- _Data section_
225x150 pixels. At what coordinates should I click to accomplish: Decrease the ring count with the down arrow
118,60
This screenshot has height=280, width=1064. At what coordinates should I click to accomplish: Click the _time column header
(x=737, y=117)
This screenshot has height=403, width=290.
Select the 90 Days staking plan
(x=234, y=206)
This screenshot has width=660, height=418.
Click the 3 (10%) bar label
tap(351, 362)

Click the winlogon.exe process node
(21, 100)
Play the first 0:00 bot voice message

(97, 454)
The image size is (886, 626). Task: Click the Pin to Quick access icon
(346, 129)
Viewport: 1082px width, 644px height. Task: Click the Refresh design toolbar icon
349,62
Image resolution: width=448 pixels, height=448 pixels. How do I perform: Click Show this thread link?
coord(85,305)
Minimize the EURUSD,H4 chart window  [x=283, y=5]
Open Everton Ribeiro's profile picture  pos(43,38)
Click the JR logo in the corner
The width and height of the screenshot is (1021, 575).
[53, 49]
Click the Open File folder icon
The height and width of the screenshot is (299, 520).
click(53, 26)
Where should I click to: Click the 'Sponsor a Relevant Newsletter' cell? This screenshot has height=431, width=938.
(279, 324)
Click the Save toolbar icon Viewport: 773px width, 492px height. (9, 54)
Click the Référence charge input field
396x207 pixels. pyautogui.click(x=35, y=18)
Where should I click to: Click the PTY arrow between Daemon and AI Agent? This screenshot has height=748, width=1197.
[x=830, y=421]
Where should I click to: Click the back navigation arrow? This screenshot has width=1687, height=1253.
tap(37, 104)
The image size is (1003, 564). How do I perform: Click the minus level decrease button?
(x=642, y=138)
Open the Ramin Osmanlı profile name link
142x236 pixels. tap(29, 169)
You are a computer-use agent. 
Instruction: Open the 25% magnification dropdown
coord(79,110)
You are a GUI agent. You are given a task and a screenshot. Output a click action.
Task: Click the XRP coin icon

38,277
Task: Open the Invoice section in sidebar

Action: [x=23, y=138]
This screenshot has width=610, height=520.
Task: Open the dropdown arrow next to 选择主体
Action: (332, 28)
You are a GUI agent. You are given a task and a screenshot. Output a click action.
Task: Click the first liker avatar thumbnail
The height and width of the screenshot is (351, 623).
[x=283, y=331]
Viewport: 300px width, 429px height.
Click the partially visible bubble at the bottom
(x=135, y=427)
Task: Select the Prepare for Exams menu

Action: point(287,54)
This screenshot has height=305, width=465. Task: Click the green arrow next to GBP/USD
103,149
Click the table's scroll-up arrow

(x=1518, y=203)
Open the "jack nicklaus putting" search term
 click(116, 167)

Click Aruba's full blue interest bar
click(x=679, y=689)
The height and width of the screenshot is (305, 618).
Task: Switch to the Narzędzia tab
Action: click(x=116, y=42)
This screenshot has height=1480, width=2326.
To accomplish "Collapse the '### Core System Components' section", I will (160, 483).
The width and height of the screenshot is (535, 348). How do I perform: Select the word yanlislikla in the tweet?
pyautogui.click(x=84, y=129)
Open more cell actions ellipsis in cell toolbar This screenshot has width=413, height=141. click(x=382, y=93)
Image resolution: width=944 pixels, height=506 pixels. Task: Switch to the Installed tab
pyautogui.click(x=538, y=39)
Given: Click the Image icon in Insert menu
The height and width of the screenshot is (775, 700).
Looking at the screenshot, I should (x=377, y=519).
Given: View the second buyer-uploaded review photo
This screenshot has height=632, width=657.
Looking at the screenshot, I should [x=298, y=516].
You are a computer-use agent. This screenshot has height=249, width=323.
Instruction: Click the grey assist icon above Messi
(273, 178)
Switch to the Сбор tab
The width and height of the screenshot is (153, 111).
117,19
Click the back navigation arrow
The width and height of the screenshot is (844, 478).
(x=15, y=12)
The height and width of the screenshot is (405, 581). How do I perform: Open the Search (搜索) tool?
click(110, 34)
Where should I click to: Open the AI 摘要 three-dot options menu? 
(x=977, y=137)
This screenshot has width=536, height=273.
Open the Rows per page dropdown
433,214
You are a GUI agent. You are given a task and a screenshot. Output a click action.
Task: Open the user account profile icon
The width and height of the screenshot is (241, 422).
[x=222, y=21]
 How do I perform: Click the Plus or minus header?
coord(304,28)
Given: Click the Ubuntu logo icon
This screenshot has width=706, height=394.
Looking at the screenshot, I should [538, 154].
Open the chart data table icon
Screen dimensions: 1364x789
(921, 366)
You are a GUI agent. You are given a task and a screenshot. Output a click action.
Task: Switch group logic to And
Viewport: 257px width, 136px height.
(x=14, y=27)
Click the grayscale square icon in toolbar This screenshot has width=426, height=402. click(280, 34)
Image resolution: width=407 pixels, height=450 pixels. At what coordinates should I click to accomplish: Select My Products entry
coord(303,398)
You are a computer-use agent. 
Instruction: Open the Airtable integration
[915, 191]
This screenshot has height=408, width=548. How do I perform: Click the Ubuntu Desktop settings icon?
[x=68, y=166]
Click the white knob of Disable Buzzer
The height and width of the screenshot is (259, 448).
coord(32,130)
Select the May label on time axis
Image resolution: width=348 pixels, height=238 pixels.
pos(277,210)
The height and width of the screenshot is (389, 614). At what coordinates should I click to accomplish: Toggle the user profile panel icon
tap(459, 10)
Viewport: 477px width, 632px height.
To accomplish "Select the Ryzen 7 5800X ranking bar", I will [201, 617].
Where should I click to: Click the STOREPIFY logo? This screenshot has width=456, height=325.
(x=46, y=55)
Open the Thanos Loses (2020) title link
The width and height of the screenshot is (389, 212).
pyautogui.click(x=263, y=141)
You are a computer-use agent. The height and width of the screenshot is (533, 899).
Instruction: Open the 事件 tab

- _What is being asked_
The answer must consist of every line from the entries above that contains "computer".

- _Written solution_
You are a computer-use agent. 
You are a computer-use agent. This screenshot has height=249, width=323.
You are a computer-use agent. 
You are a computer-use agent. The height and width of the screenshot is (533, 899).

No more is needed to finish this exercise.